- **Exercise prompt**
Continue the discussion below about replacing the 250 GB drives in a Smart Array RAID 5 setup with 750 GB drives, starting right after its final line.

- **Passage provided**
Smart Array E200i Controller with 128 MB BBWC in HP ProLiant ml 350.
Storage currently is five 250 GB drives in raid five configuration
OS is ubuntu 7.04

We want to upgrade the array to use larger drives (250 GB upgrading to 750 GB)

The documentation and notes indicate it's possible to replace existing drives in a storage array with larger capacity drives but don't indicate how to upgrade by replacing one drive at a time. I am aware of the 2 TB limit per logical drive and I also wonder how that would factor in in in upgrade process. I can think of a couple of hypothetical solutions involving incremental drive replacement and logical volume migration either to entire drives or partitions the size of the original disks. But rather than speculate, I would appreciate a pointer to appropriate documentation. I have read the controller manual and the management tool manual but neither of them seem to address this use case.

Many thanks for any responses.
3 REPLIES 3
meredith  shaebanyan
Occasional Advisor

Re: replacing old drives with new


Not sure w/ an e200i, but I've done the following w/ a 6i so it should work:

1.) Replace one drive with a logical capacity drive;
2.) wait for the rebuild to complete
3.) repeat (1) for each drive

4.) You should see the extra space in the Array Configuration Utility.

- **Information supplied**

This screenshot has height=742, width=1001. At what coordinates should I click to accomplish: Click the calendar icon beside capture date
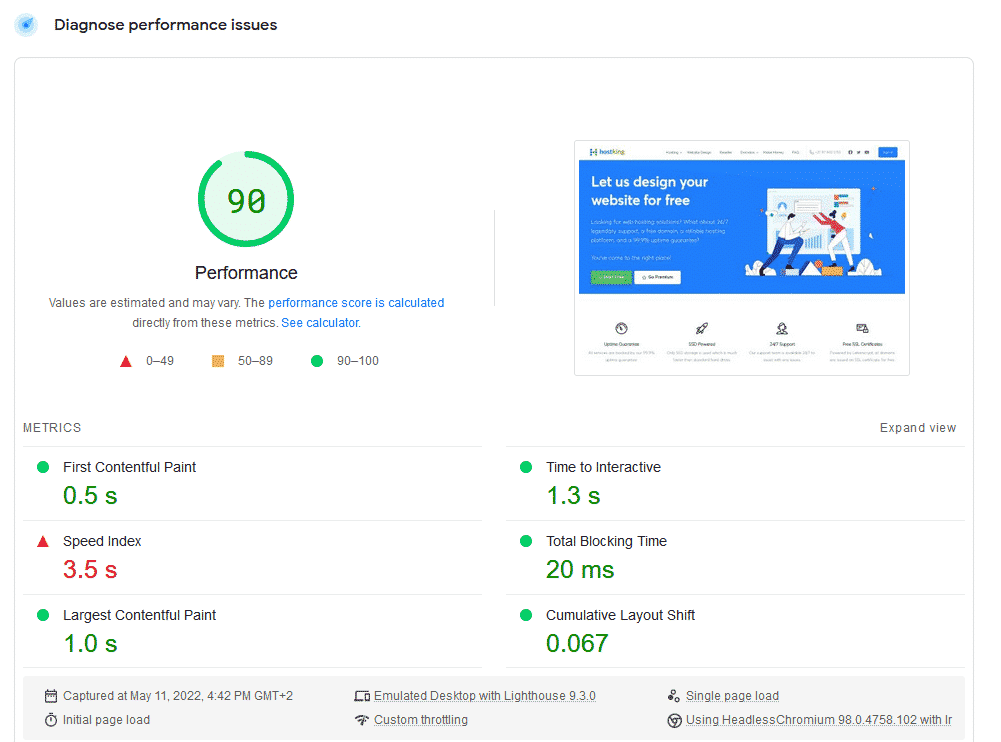click(x=51, y=696)
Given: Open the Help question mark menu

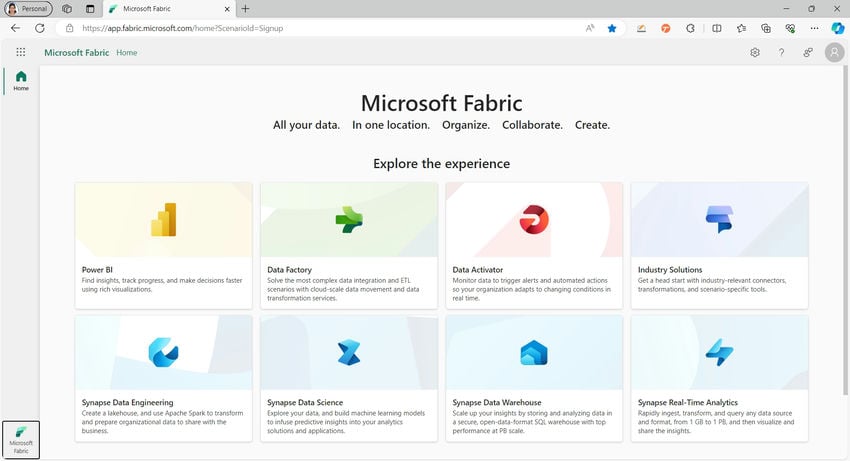Looking at the screenshot, I should click(781, 52).
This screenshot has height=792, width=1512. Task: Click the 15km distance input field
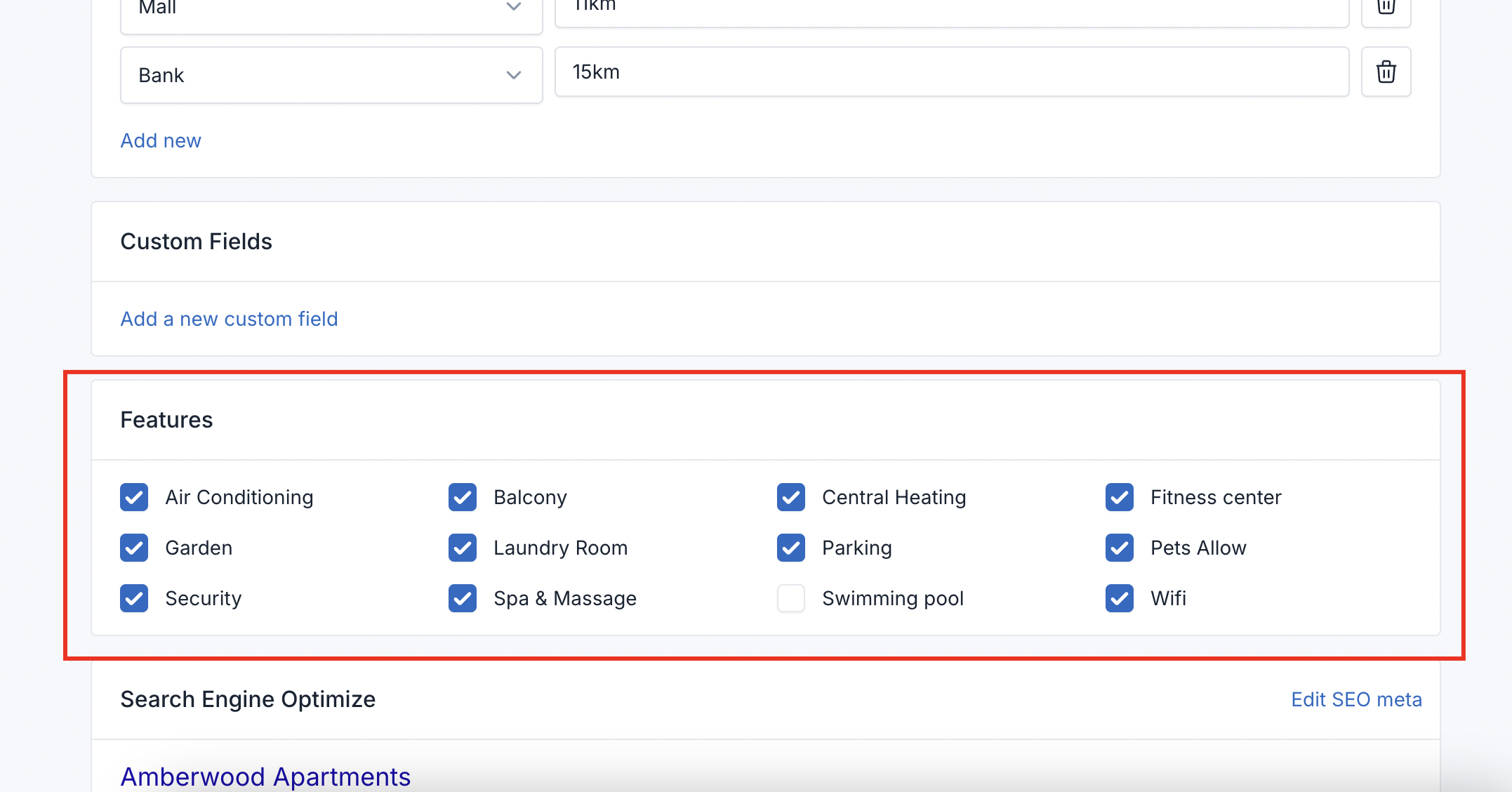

- **Task output**
Shut down the server before each drive swap if you can get away with it.
Gary Antonio Benavides
Trusted Contributor

Re: replacing old drives with new

Hi!

If you have a E200i in a ML350 Server is should be Generation 5 (ML350 G5). It is possible to do that by replacing one hard drive at the time and let it rebuild and then replace the socond one and so, even though is not recommended. My advise is to backup all the information, replace the Five hard drive and create the RAID again. There is also an HP Tool Call Physical To Proliant (P2P)or HP Rapid Deployment Pack, from a source server to a destination server.

Regards,
If it's not fun, you're not doing it right
esj
New Member

Re: replacing old drives with new

thanks for the responses. It sounds like the best plan of attack is to backup, try incremental install and if it fails, shrug and reinstall. ZFS is looking like a better solution than classical raid.